**Texto fornecido**

§ §

12 de outubro de 2011

João Cândido: às margens da História?



por Poíesis Oliveira
Bacharelanda em Sociologia pela Universidade de Brasília.

Eu estava a olhar as gaivotas pairando sobre os mastros dos navios... Vi as águas resplandecentes da Guanabara... Era cálida a luz do sol... Olhei firme o horizonte com a ânsia de voltar ao passado da mesma forma que podemos voltar a algum lugar... Mas, o tempo é uma sensação que passa e não volta, apenas fica na memória. E, talvez, a memória seja o melhor lugar para se preservar o tempo. Seria inesquecível se eu pudesse voltar no tempo e encontrar-me com personagens históricos, conversar com eles e (quem sabe?) participar dos fatos marcantes de nossa História. Isso seria fisicamente impossível, porém, aventurei-me nas páginas da História, mais precisamente as da República Velha para reencontrar o marujo negro João Cândido Felisberto.
A República Velha, aquela que veio depois da Proclamação da República em 1889 e foi até a ascensão de Getúlio Vargas em 1930, teve treze Presidentes diferentes e foi marcada, sobretudo, pela Política do Café com Leite e pelo Coronelismo. Nas páginas dessa História, li sobre o Governo do Marechal Hermes da Fonseca (1910 a 1914) o qual muito me chamou a atenção devido a um episódio importante conhecido como a Revolta da Chibata ou a Revolta dos Marinheiros, ocorrido na Marinha Brasileira em 22 de novembro de 1910, no Rio de Janeiro.
A época em que se passou a insurreição é caracterizada por uma modernização urbana bastante acelerada que contrastava com mentalidades alicerçadas nos antigos modelos políticos, econômicos e culturais. Vieram as transformações do início do século XX, todavia, a sociedade continuava basicamente agrícola, preconceituosa, dependente de outras nações e geradora de disparidades sociais. Obedecendo a essa concepção arcaica, estava a Marinha de Guerra do Brasil que fazia uso de uma disciplina rígida sob as varas de marmelo ou linha de barca com agulhas e pregos em volta destinados a arrancar pedaços da carne de marinheiros que cometiam algum tipo de infração, geralmente de caráter irrelevante, na Armada, prática, aliás, muito semelhante a que acontecia com os negros escravos quando levados ao tronco, símbolo de poder e lugar de castigo.

§ §

**Lista de tarefas**
**a)** Reproduza fielmente o trecho do texto sobre João Cândido que começa em "Eu estava a" e termina em "João Cândido Felisberto.".
**b)** Segundo o texto sobre João Cândido, em que data ocorreu a Revolta da Chibata?
**c)** Dê prosseguimento ao texto sobre João Cândido a partir do ponto em que ele se encerra.

**Material fornecido**
§ §

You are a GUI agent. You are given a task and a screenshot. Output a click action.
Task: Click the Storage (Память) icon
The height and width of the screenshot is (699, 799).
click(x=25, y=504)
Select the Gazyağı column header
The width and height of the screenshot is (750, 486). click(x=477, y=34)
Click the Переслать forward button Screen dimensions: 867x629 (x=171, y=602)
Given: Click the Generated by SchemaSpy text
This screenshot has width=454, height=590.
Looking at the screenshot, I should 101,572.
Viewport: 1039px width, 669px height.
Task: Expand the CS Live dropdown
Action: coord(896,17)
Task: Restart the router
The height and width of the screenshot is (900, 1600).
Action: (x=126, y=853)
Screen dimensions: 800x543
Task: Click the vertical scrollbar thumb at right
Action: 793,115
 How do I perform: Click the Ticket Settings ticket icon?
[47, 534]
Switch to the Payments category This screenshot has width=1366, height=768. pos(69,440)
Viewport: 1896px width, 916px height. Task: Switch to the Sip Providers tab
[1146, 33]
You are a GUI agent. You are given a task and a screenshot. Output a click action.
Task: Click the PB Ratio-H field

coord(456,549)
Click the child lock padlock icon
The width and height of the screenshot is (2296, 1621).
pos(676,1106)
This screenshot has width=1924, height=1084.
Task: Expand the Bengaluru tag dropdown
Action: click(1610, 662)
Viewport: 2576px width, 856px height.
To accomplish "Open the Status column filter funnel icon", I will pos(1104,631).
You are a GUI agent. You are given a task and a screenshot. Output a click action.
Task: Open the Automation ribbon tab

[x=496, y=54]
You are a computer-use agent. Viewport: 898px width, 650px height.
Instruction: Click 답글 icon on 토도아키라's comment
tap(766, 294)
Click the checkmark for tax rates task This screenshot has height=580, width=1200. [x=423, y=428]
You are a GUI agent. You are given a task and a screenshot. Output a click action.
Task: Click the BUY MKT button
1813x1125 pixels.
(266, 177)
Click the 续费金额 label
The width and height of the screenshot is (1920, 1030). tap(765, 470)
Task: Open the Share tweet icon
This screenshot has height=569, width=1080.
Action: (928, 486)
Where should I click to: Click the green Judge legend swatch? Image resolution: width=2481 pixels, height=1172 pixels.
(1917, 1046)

§ §

**Respostas dos exercícios**
**a)**
Eu estava a olhar as gaivotas pairando sobre os mastros dos navios... Vi as águas resplandecentes da Guanabara... Era cálida a luz do sol... Olhei firme o horizonte com a ânsia de voltar ao passado da mesma forma que podemos voltar a algum lugar... Mas, o tempo é uma sensação que passa e não volta, apenas fica na memória. E, talvez, a memória seja o melhor lugar para se preservar o tempo. Seria inesquecível se eu pudesse voltar no tempo e encontrar-me com personagens históricos, conversar com eles e (quem sabe?) participar dos fatos marcantes de nossa História. Isso seria fisicamente impossível, porém, aventurei-me nas páginas da História, mais precisamente as da República Velha para reencontrar o marujo negro João Cândido Felisberto.

**b)** Em 22 de novembro de 1910.

**c)**
As páginas da História nacional deixaram às margens a Revolta da Chibata e a estória de seu líder João Cândido no anonimato. Contudo, descobri em uma das prateleiras dos fatos históricos, um livro de cor escura com a imagem de dois marinheiros na capa, cujo título era João Cândido do Brasil e a Revolta da Chibata, de César Vieira. Ao folheá-lo, percebi que ali se alinhavava o motim dos marujos que reivindicavam melhores condições de trabalho e o fim dos castigos corporais tecido em uma linguagem teatral. Logo nas primeiras páginas o livro afirma que “É inaceitável que o simples estudo dos acontecimentos dessa rebelião na Armada Brasileira seja, quase cem anos depois, motivo de proibição, censura, discriminação, preconceito e ódio.” Cada vez mais entretida, li admirada que “Os negros marujos de 1910 cortaram amarras, levantaram âncoras, içaram bandeiras e com seu exemplo tentaram nos passar bússolas... mas, infelizmente, continuamos sem rumo, à deriva.”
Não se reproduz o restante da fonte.